What I learned building 200 AI tools in 18 months. The ten rules I follow now that I did not know at the start.

In the past 18 months, I have built approximately 200 AI tools. Production tools for clients. Internal tools for my own business. Experimental tools to test ideas. Small utilities. Complex systems. Tools that saved companies hundreds of thousands of dollars and tools that were abandoned after a week.

These are the ten rules I follow now that I did not know when I started.

Rule 1: The person who does the work must be in the room when you build the tool.

Not their manager. Not a business analyst who documented their process. The actual person who does the work every day.

I have built tools based on process documentation that was technically correct and practically useless. The documentation described the official process. The person who does the work follows a modified process they have optimized over years of experience. The modifications are not documented because they seem like common sense to the person doing the work.
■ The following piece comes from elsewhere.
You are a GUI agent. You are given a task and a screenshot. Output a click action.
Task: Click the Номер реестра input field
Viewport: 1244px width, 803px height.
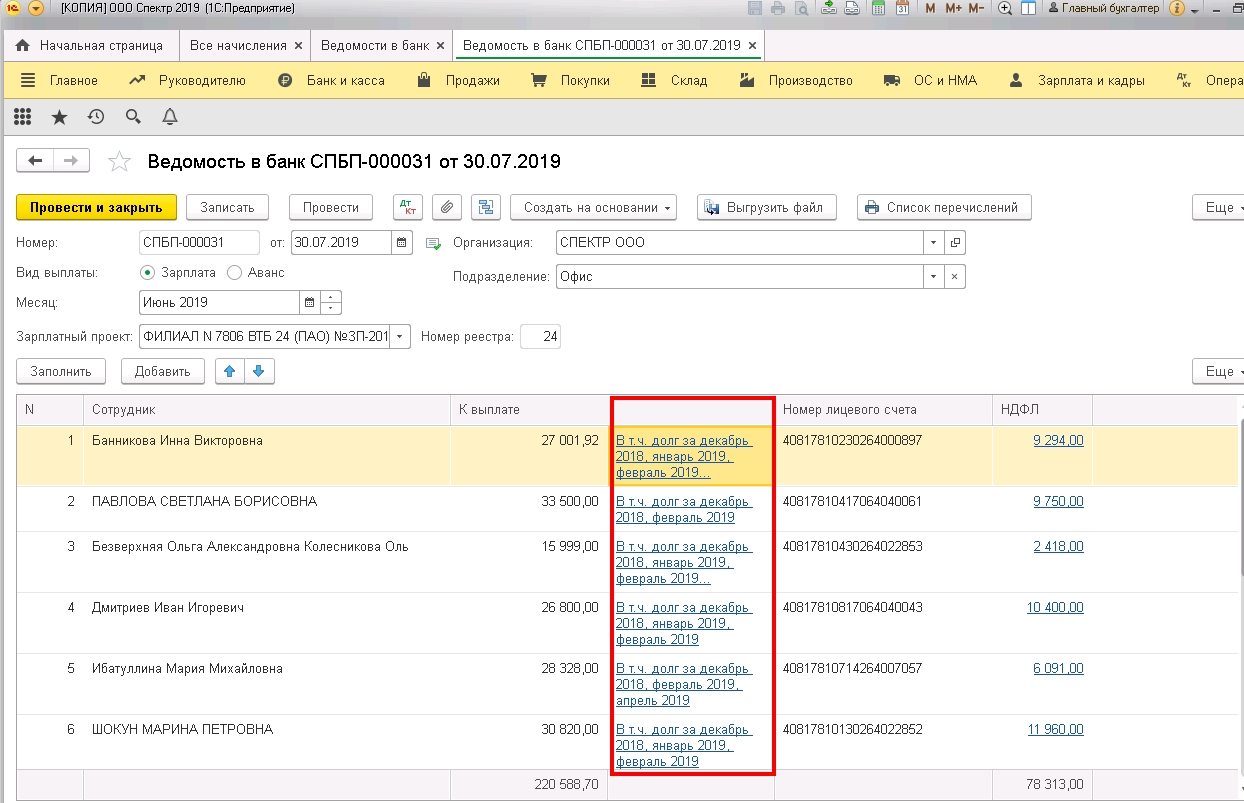(x=541, y=337)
When you build the tool with the practitioner in the room, they tell you things the documentation does not contain. "Oh, we do not actually do it that way. We skip that step because it does not apply to 90% of cases." "The form says to check both databases, but the second one has not been updated since 2019, so I only check the first one." "That field is technically required but I always leave it blank because the next step overwrites it anyway."

These details determine whether the tool works in practice or only in theory.

Rule 2: Build the tool that saves 30 minutes, not the tool that saves 30 hours.

The tool that saves 30 minutes is small enough to build quickly, specific enough to test immediately, and modest enough that nobody expects it to transform the organization. It just works, quietly, every day.

The tool that saves 30 hours is ambitious. It requires months of development, integration with multiple systems, buy-in from multiple stakeholders, and a change management process. It might save 30 hours when it is done. It might also never ship because the scope expanded, the requirements changed, or the stakeholders could not agree on priorities.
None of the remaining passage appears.